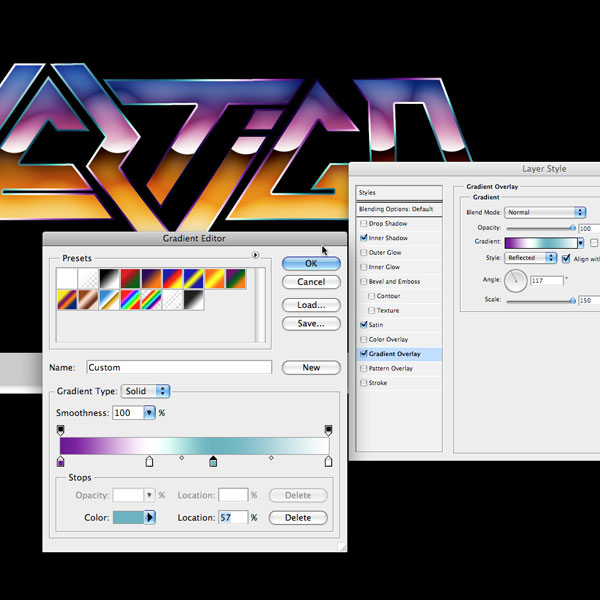Click the stop Color swatch

coord(129,518)
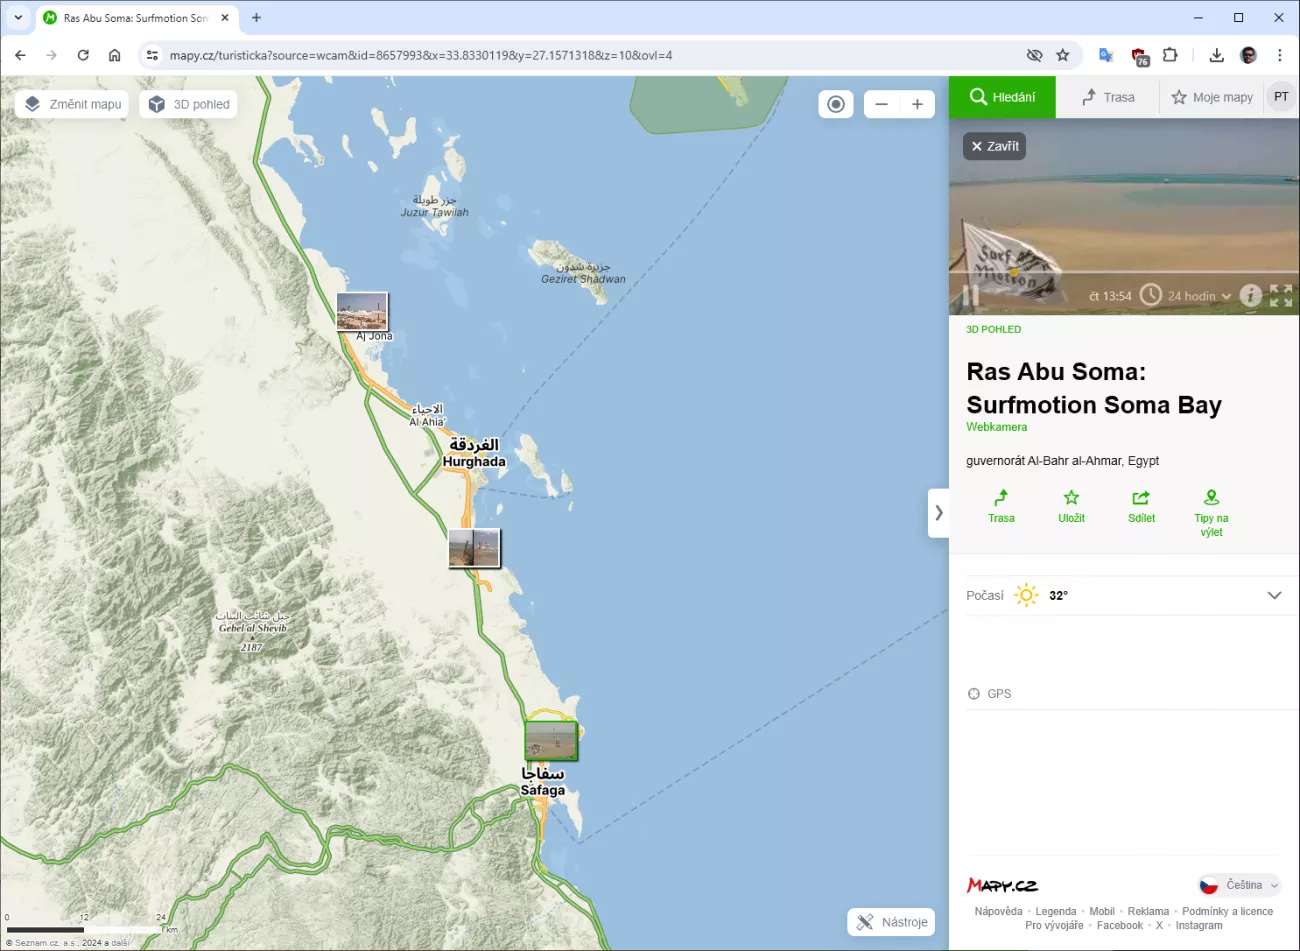Switch to 3D pohled view
Screen dimensions: 1300x951
tap(189, 104)
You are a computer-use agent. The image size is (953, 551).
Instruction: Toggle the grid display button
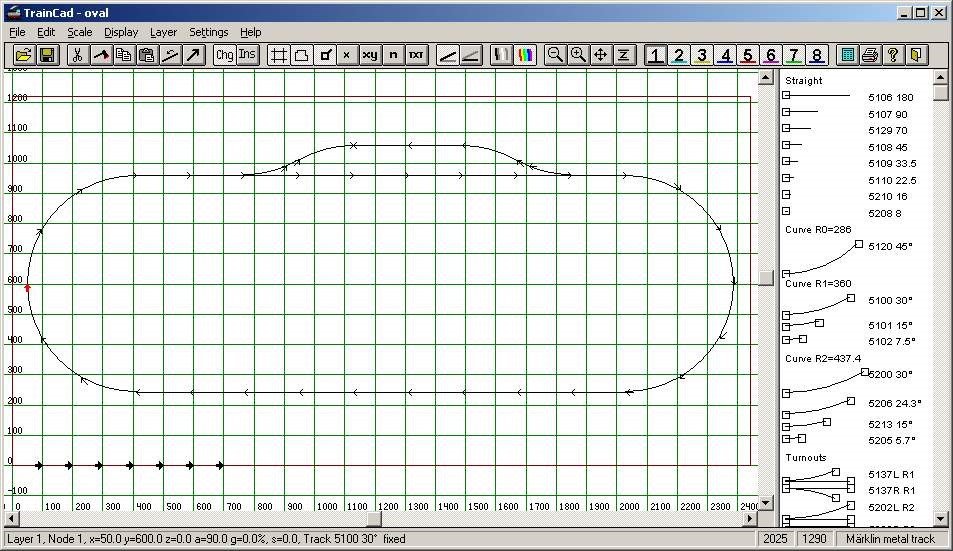(x=278, y=55)
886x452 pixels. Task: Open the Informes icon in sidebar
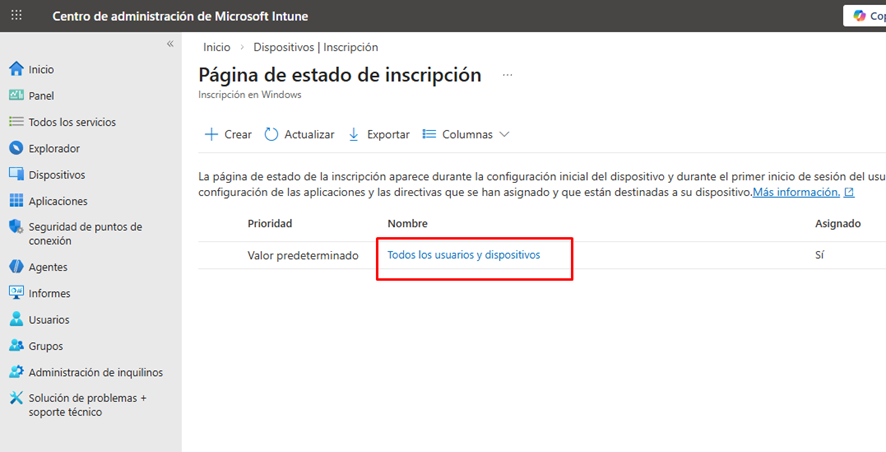[x=16, y=294]
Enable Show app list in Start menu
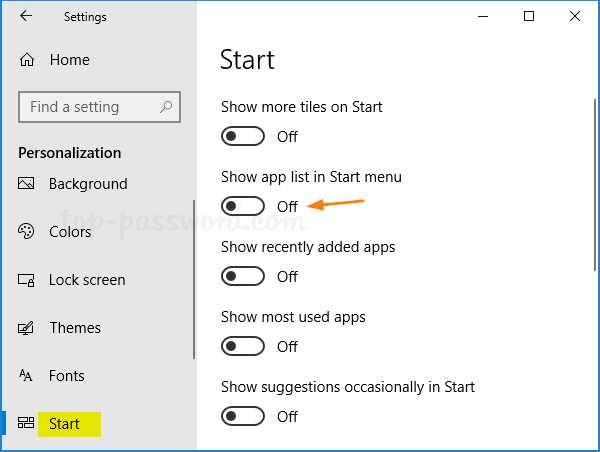Image resolution: width=600 pixels, height=452 pixels. tap(244, 206)
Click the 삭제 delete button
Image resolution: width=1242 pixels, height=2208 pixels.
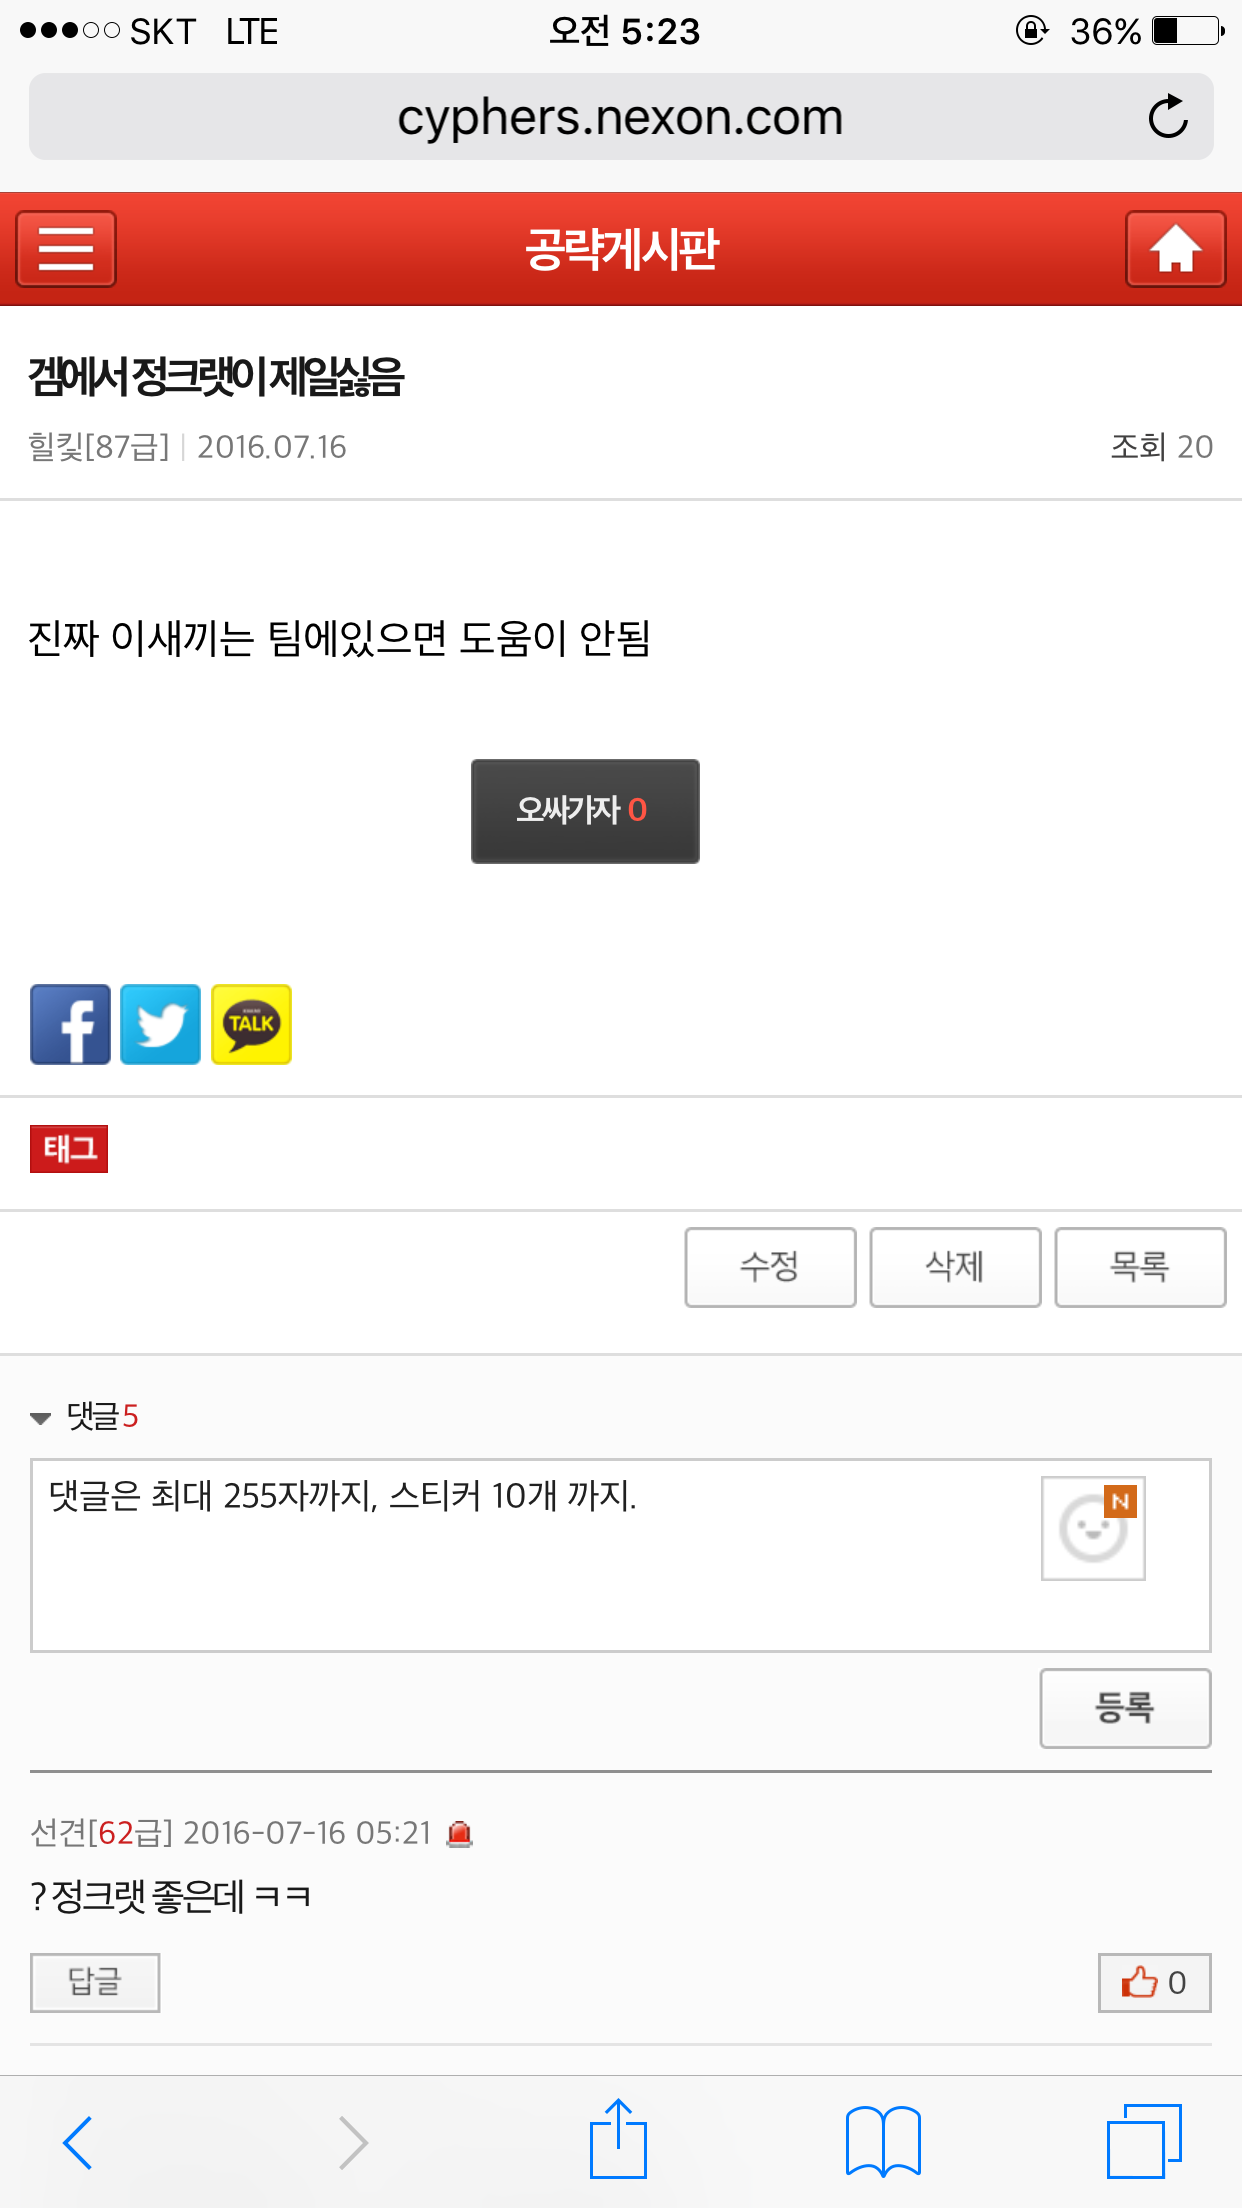[955, 1267]
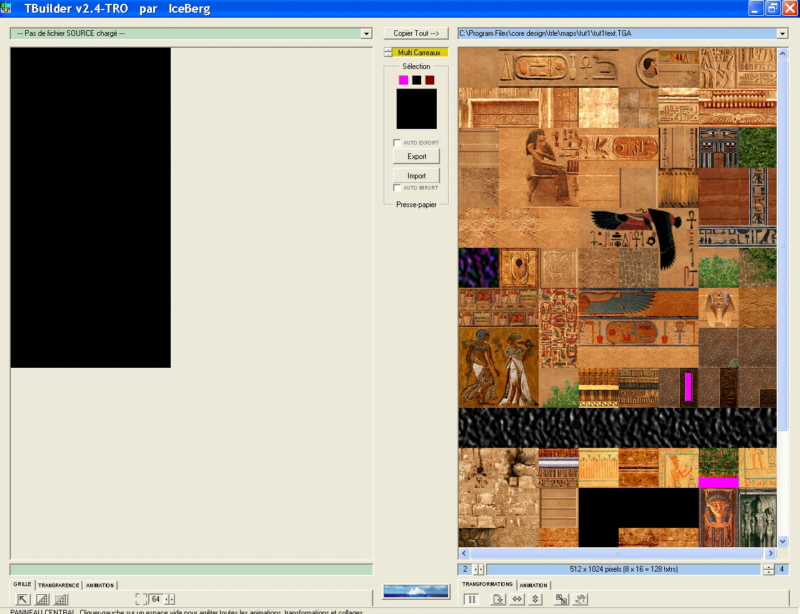Enable the Auto Import checkbox
This screenshot has width=800, height=614.
pos(397,188)
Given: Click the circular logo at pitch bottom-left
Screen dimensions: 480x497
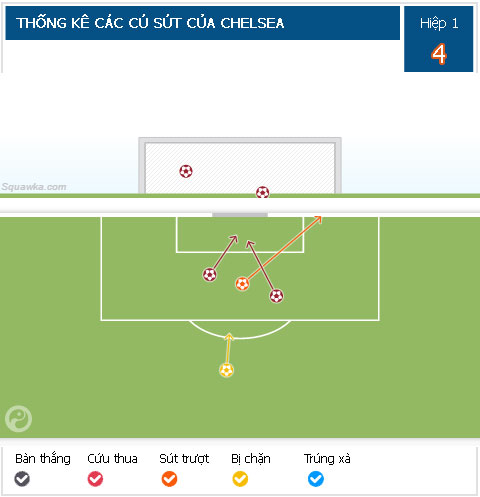Looking at the screenshot, I should [18, 419].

Task to carry out
Both the line above containing "You are a computer-use" and the line containing "Given: Click the" belong in the copy, along with every line between them; print these exactly and omit the pictures.

Answer space
You are a computer-use agent. The image size is (953, 551).
Instruction: Toggle the grid display button
(x=278, y=55)
886x452 pixels. Task: Open the Informes icon in sidebar
[x=16, y=294]
Enable Show app list in Start menu
Image resolution: width=600 pixels, height=452 pixels. tap(244, 206)
Click the 삭제 delete button
Image resolution: width=1242 pixels, height=2208 pixels.
[955, 1267]
Enable the Auto Import checkbox
This screenshot has width=800, height=614.
pos(397,188)
Given: Click the circular logo at pitch bottom-left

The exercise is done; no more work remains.